"Expectance" is een zelfstandig naamwoord.
De fonetische transcriptie van "expectance" in het Internationaal Fonetisch Alfabet is /ɪkˈspɛktəns/.
"Expectance" kan vertaald worden naar het Nederlands als "verwachting" of "verwacht staking".
"Expectance" verwijst naar de toestand van verwachten of de hoeveelheid die men verwacht. Het wordt vaak gebruikt in situaties waarbij er een anticipatie is op een bepaald resultaat of gebeurtenis. In het Engels is het gebruik niet zo frequent als het woord "expectation", en het komt meer voor in formele of literaire context dan in alledaagse spraak.
De verwachting van goede resultaten zorgde ervoor dat ze harder werkte.
His expectance for the project’s outcome was evident in his enthusiasm.
Zijn verwachting voor de uitkomst van het project was duidelijk in zijn enthousiasme.
The expectance of approval from her peers motivated her to do her best.
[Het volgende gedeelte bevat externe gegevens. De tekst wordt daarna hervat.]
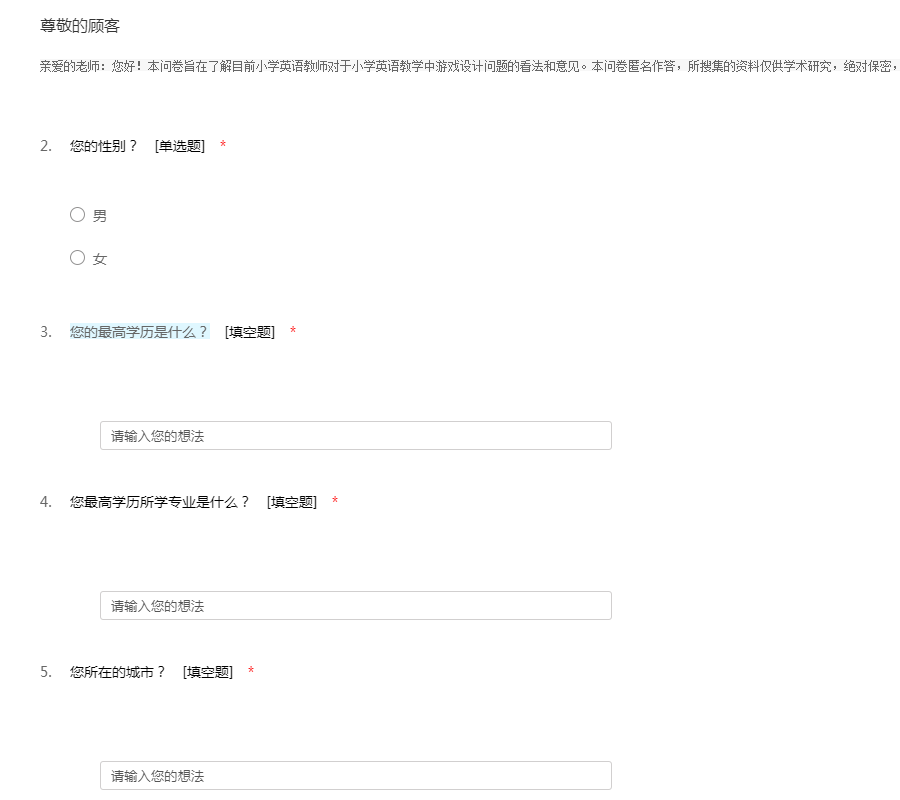Click the red required asterisk on question 2
This screenshot has width=900, height=800.
click(223, 146)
"Expectance" is niet veel gebruikt in idiomatische uitdrukkingen, maar het idee van verwachting is verweven in veel Engelse uitdrukkingen. Hier zijn enkele gerelateerde zinnen:
"In de verwachting van iets goeds, moet men zich voorbereiden op het onverwachte."
"Her expectance hung heavily in the air during the announcement."
"Haar verwachting hing zwaar in de lucht tijdens de aankondiging."
"The expectance of a promotion kept him motivated even in hard times."
Het woord "expectance" is afgeleid van het Latijnse "exspectantia", dat komt van "exspectare", wat "afwachten" of "verwachten" betekent. Het is verwant aan het woord "expectation".
Synoniemen: expectation, anticipation, prospect.
Antoniemen: uncertainty, doubt, disbelief.